*** Block opens ***

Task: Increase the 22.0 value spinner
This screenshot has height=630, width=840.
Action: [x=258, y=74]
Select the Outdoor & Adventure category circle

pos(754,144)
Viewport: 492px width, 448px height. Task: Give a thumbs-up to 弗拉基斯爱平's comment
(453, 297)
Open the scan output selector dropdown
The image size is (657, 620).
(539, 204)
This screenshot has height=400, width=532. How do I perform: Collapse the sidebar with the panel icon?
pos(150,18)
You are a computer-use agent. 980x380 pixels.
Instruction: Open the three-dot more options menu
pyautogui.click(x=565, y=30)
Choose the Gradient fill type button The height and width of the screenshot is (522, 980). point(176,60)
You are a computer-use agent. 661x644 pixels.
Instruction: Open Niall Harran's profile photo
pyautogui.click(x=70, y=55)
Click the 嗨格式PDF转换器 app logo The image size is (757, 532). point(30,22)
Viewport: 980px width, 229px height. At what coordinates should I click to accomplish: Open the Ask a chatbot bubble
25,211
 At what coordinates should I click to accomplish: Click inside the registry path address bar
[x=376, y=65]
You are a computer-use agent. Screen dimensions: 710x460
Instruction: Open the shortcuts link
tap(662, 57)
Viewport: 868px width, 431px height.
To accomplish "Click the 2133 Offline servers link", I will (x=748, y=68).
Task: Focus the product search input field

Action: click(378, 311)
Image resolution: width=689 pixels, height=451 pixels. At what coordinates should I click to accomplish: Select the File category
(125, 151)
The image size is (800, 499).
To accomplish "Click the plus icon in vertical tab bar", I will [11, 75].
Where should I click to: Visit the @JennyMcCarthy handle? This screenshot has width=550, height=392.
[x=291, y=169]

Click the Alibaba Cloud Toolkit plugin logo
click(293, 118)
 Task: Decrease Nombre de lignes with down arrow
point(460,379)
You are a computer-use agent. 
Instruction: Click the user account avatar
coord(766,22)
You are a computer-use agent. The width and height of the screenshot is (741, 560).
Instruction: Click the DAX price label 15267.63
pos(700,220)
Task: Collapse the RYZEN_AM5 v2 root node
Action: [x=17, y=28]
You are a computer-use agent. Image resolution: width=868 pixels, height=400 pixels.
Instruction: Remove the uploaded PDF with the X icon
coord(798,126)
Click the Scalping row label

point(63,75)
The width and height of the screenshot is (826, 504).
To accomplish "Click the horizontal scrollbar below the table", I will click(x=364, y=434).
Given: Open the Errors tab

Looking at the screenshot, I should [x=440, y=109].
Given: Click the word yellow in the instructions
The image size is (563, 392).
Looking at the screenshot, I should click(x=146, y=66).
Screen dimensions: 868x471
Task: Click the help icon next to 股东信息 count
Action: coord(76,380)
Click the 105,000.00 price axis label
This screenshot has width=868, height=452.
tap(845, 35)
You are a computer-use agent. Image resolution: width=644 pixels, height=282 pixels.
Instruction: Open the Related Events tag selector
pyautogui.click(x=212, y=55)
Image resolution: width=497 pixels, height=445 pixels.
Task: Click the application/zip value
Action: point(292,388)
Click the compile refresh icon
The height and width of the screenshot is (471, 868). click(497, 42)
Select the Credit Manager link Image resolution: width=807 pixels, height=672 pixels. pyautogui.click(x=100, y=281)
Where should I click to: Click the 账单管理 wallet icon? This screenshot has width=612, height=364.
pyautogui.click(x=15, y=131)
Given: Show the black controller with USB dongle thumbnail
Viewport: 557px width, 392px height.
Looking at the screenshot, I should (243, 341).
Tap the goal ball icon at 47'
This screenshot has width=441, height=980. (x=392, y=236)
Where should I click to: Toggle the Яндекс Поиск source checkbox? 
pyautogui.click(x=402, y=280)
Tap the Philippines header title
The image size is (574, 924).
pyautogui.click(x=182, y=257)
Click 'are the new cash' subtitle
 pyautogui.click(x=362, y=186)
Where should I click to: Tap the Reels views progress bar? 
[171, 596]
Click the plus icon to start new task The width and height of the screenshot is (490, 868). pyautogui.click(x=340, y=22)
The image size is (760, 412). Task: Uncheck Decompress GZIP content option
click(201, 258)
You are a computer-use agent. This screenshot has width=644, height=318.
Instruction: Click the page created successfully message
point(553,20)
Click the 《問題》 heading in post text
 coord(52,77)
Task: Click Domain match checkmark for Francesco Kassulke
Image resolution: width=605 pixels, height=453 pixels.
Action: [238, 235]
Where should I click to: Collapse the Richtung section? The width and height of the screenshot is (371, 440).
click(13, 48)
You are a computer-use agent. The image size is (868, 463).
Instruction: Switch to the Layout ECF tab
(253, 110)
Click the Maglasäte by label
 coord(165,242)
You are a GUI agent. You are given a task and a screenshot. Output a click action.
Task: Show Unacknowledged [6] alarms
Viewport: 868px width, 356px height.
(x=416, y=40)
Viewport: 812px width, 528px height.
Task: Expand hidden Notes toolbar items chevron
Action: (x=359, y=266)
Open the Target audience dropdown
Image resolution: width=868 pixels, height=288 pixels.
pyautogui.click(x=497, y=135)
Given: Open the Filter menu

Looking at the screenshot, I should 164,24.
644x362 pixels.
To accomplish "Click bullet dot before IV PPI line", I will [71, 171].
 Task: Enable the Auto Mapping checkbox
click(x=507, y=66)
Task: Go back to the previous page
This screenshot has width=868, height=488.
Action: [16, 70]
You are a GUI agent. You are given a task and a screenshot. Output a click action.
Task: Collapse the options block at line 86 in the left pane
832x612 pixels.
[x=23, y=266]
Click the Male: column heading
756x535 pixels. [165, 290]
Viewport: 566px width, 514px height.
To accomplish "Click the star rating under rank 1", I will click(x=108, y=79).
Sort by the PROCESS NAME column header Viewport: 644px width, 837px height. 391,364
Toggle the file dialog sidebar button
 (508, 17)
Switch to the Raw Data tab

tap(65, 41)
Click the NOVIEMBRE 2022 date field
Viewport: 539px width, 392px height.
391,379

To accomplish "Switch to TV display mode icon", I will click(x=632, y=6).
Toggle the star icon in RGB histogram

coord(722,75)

*** Block closes ***

▶ Brief
Everything in the material above from the line that has "The image size is (563, 392)." through the line that has "Given: Show the" must be duplicated exactly, with no other lines given.

▶ Task result
The image size is (563, 392).
Looking at the screenshot, I should click(x=146, y=66).
Screen dimensions: 868x471
Task: Click the help icon next to 股东信息 count
Action: coord(76,380)
Click the 105,000.00 price axis label
This screenshot has width=868, height=452.
tap(845, 35)
You are a computer-use agent. Image resolution: width=644 pixels, height=282 pixels.
Instruction: Open the Related Events tag selector
pyautogui.click(x=212, y=55)
Image resolution: width=497 pixels, height=445 pixels.
Task: Click the application/zip value
Action: point(292,388)
Click the compile refresh icon
The height and width of the screenshot is (471, 868). click(497, 42)
Select the Credit Manager link Image resolution: width=807 pixels, height=672 pixels. pyautogui.click(x=100, y=281)
Where should I click to: Click the 账单管理 wallet icon? This screenshot has width=612, height=364.
pyautogui.click(x=15, y=131)
Given: Show the black controller with USB dongle thumbnail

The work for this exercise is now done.